But even though I didn't understand everything they do yet I do see at least a big case where it makes lots of sense. And it happens to be a case where a lot of people see the benefits of test: before refactoring.

> What does fibonacci(15) equal? If you already know, terrific—but what are you meant to do if you don’t?

Yeah a common one is reuse a function in the same language which you believe is correct (you probably haven't proven it to be correct). Another typical one is you reuse a similar function from another language (once again, it's probably not been proven it is correct). But if two implementation differ, you know you have an issue.

> let d = create_marketdata_processor () in > ( Do some preprocessing to define the symbol with id=1 as "APPL" )

Typo. It's AAPL, not APPL. It's correctly used as AAPL later on.

FWIW writing tests better become a joyful experience for we're going to need a lot* of these with all our AI generated code.

zem 1 day ago|
> And it happens to be a case where a lot of people see the benefits of test: before refactoring.

it's also very nice if you have a test-last working style, that is, develop the code first using some sort of ad hoc testing method, then when you're convinced it's working you add tests both as a final check that the output is what you expect across a lot of different corner cases, and to prevent regressions as you continue development.

breatheoften 1 day ago||
I really like this style of testing -- code that can be tested this way is also the most fun kind of code to work with and the most likely to behave predictably.

I love determinism and plain old data.

Joel_Mckay 1 day ago|
Could look at high-level constraint modelling languages:

https://www.minizinc.org/

It often bypasses the need to get bogged down in probabilistic markdown syntax =3

https://www.youtube.com/watch?v=X6WHBO_Qc-Q

o_nate 1 day ago||
This is a cool idea. I wish something like this existed for C#.
Smaug123 21 hours ago||
The thing that most surprises me is that IDEs don't have a standard protocol for this, so you basically need a custom test runner if you want one-click "this snapshot failed; update it" self-modifying tests.

I wrote WoofWare.Expect for F#, which has an "update my snapshots on disk" mode, but you can't go straight from test failure to snapshot update without a fresh test run, even though I'm literally outputting a patience diff that an IDE could apply if it knew how.

Worse, e.g. Rider is really bad at knowing when files have changed underneath it, so you have to manually tell it to reload the files after running the update or else you clobber them in the editor.

RhysU 18 hours ago||
> ...if you want one-click "this snapshot failed; update it" self-modifying tests.

I am envisioning the PR arguments now when the first instinct of the junior developer is to clobber the prior gold standard outputs. Especially lovely when testing floating point functionality using tests with tolerances.

Some things should be hatefully slow so one's brain has sufficient chance to subconsciously mull over "what if I am wrong?"

**Provided material**:
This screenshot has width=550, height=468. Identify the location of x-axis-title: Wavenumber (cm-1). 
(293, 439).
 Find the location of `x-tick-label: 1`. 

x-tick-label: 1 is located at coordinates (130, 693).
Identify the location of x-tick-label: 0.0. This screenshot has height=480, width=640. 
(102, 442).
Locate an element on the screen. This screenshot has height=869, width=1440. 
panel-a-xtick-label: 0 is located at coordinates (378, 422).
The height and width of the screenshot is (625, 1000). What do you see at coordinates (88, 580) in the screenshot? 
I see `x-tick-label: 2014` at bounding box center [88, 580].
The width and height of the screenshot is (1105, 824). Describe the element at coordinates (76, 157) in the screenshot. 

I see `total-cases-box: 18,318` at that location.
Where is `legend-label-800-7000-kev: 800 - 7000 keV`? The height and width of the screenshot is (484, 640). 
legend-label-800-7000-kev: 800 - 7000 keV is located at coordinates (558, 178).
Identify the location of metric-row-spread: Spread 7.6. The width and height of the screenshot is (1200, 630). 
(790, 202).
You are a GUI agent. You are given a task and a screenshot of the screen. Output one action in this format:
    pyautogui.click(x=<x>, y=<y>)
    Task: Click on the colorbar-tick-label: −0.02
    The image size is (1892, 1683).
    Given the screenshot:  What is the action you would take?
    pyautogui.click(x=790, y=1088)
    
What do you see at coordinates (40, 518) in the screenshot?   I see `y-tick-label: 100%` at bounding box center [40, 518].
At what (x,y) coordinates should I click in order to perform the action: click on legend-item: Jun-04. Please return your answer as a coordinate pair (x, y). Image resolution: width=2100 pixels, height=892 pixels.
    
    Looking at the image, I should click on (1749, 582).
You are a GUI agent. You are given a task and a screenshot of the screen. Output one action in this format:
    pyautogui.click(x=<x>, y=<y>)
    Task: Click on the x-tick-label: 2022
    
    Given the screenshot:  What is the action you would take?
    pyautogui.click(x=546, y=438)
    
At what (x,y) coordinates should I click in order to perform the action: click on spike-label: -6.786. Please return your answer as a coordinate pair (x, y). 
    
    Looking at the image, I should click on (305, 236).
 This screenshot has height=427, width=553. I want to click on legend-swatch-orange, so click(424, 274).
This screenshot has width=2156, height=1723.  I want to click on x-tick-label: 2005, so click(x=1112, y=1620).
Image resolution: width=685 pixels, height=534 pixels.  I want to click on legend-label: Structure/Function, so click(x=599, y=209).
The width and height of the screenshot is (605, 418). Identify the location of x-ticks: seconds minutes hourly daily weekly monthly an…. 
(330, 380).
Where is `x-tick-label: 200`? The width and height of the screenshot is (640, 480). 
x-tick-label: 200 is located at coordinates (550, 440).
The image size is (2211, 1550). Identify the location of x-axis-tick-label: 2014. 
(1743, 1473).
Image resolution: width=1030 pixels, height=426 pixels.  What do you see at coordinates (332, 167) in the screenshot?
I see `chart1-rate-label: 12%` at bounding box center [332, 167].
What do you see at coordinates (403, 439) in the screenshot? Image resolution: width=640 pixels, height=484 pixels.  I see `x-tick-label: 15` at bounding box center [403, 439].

**Parts of the exercise**:
**A.** Name every commenter whose username appears in the comment thread on snapshot testing.
**B.** Reproduce the comment thread on snapshot testing from "I love determinism" up to and including "existed for C#.", switching "C#" to "Java".

**Solutions by task**:
**A.** zem, breatheoften, Joel_Mckay, o_nate, Smaug123, RhysU

**B.**
I love determinism and plain old data.

Joel_Mckay 1 day ago|
Could look at high-level constraint modelling languages:

https://www.minizinc.org/

It often bypasses the need to get bogged down in probabilistic markdown syntax =3

https://www.youtube.com/watch?v=X6WHBO_Qc-Q

o_nate 1 day ago||
This is a cool idea. I wish something like this existed for Java.